Teyana Taylor and Aaron Kingsley in 'A Thousand and One.'
Teyana Taylor and Aaron Kingsley in 'A Thousand and One.'
New York Winners at 2023 Sundance Film Festival

(released 2/3/2023)


The 2023 Sundance Film Festival was January 19-29.  We mentioned some of the New Yorkers representing at the festival.

Everyone knows that Sundance is a big deal for indie film and the top prizes, so the biggest deals, are the Grand Jury Prizes.  Well, congratulations are in order to some of those New Yorkers mentioned in our previous article, but also to some we missed.

First congratulations goes to the winner of the U.S. Dramatic Grand Jury Prize for 2023, A Thousand and One, directed by A.V. Rockwell.

A Thousand and One is a New York drama about a young mother (played by Teyana Taylor) who kidnaps her 6-year-old son from the foster care system to give them a chance at a new life.

Props to Rada Studio co-founders Michèle Stephenson and Joe Brewster. They won the U.S. Documentary Grand Jury Prize for their feature Going to Mars: The Nikki Giovanni Project.

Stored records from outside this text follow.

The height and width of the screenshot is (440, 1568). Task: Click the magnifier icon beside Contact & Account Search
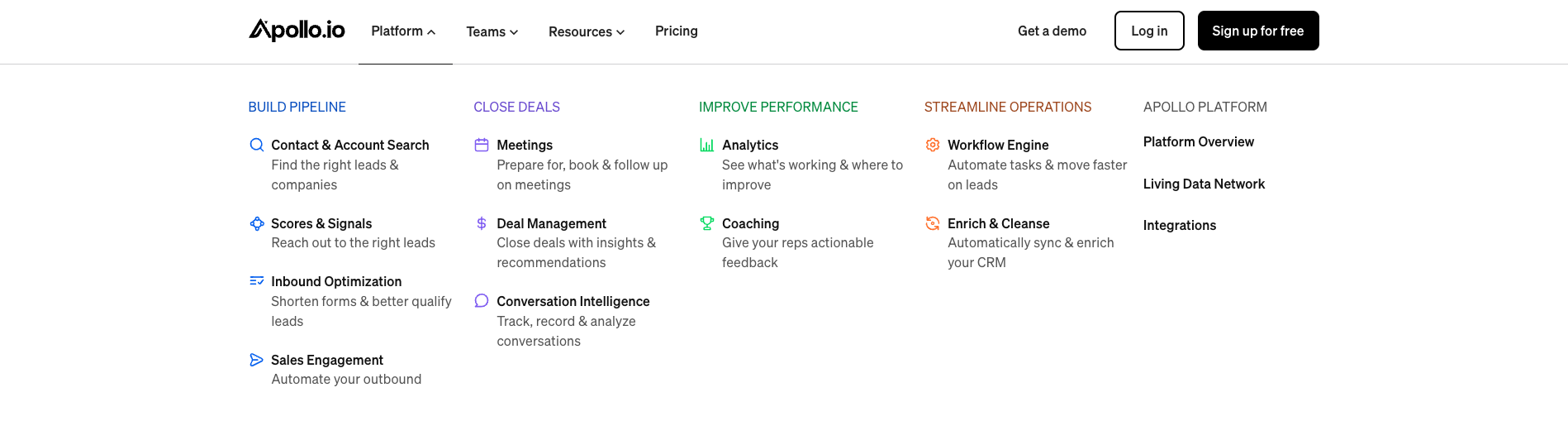pos(257,145)

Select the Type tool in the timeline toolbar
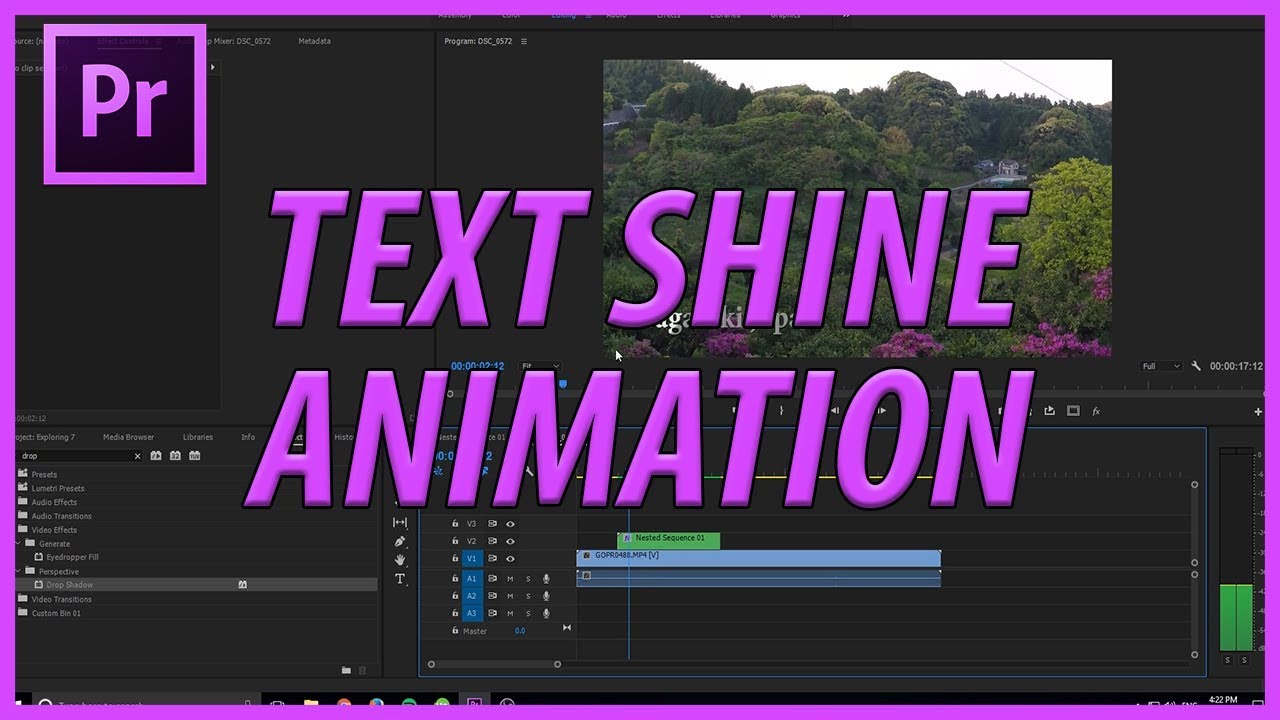pyautogui.click(x=400, y=578)
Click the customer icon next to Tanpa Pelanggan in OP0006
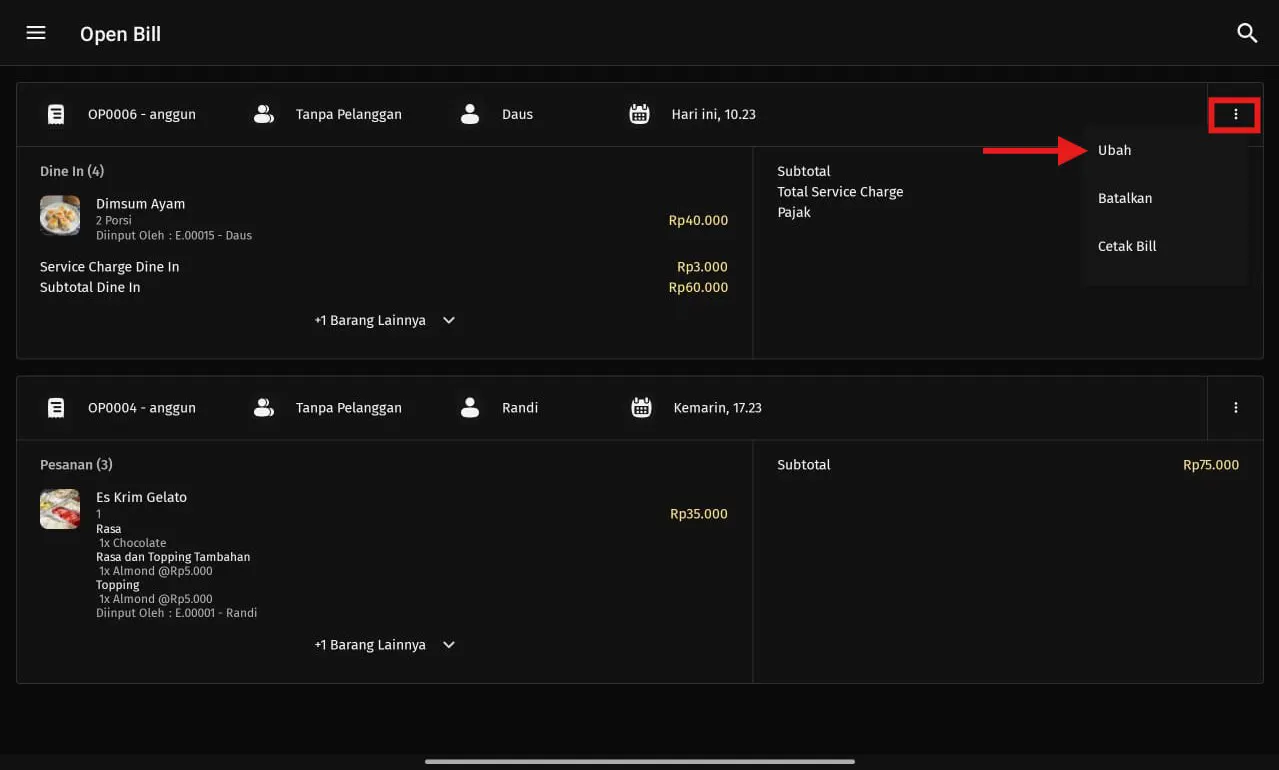 264,115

Intimate vérité, archival footage, and visually innovative treatments of poetry take us on a journey through the dreamscape of legendary poet Nikki Giovanni as she reflects on her life and legacy.

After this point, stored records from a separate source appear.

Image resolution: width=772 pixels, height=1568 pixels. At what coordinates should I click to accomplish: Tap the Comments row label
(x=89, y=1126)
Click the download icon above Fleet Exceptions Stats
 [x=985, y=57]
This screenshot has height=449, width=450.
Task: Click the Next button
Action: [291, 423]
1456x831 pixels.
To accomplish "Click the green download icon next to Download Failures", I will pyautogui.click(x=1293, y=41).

Double congratulations goes out to Maryam Keshavarz for The Persian Version winning the U.S. Dramatic Audience Award as well as the U.S. Dramatic Waldo Salt Screenwriting Award.

When a large Iranian-American family gathers for the patriarch's heart transplant in New York, a family secret is uncovered that catapults the estranged mother and daughter into an exploration of the past. Toggling between the United States and Iran over decades, mother and daughter discover they are more alike than they know.

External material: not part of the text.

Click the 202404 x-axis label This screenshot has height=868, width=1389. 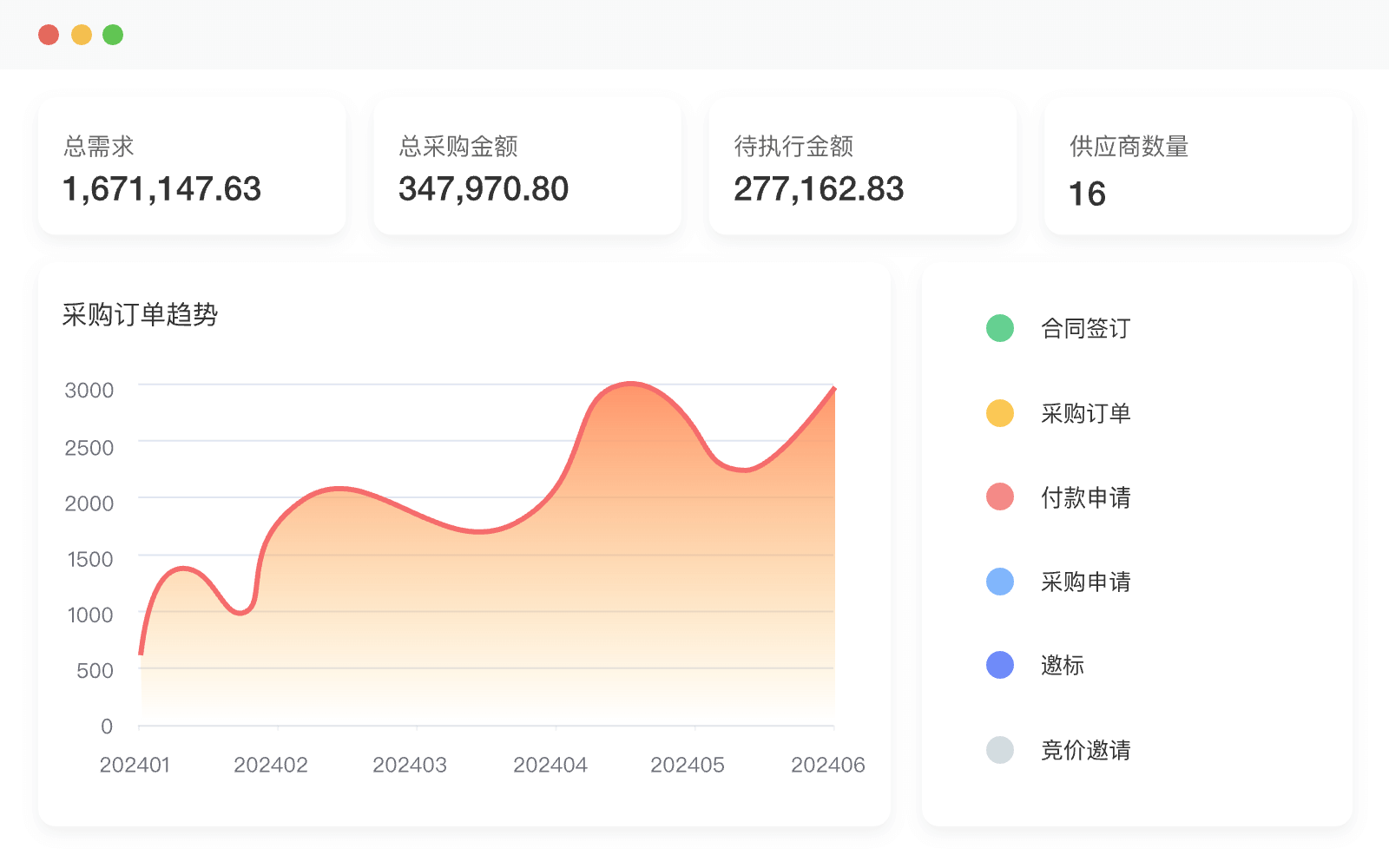click(550, 765)
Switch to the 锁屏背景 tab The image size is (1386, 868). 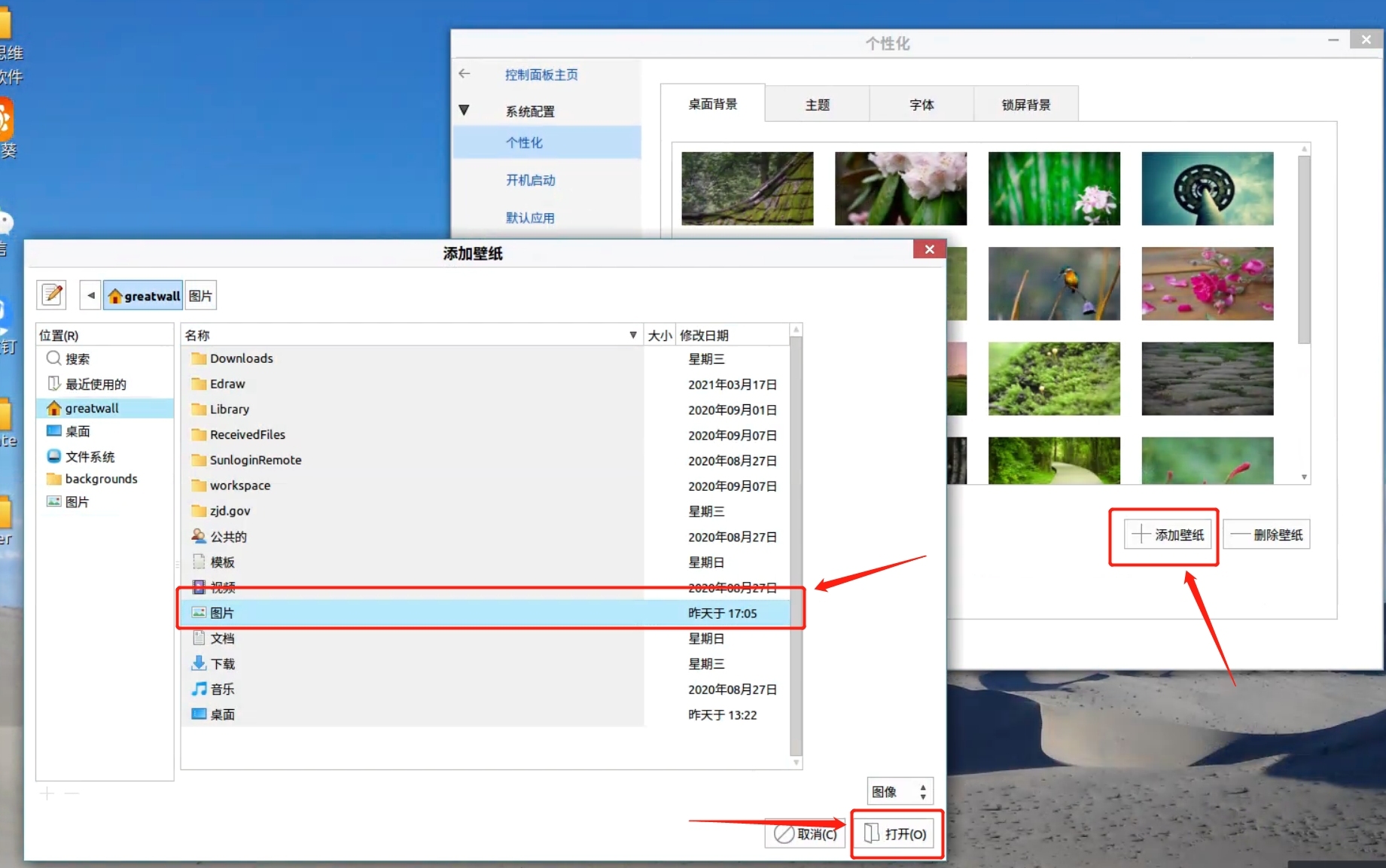pos(1025,105)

One last shout out to the team of Kristen Lovell and Zackary Drucker. Their film The Stroll was awarded the U.S. Documentary Special Jury Award for Clarity of Vision.

The history of New York's Meatpacking District, told from the perspective of transgender sex workers who lived and worked there. Filmmaker Kristen Lovell, who walked "The Stroll" for a decade, reunites her community to recount the violence, policing, homelessness, and gentrification they overcame to build a movement for transgender rights.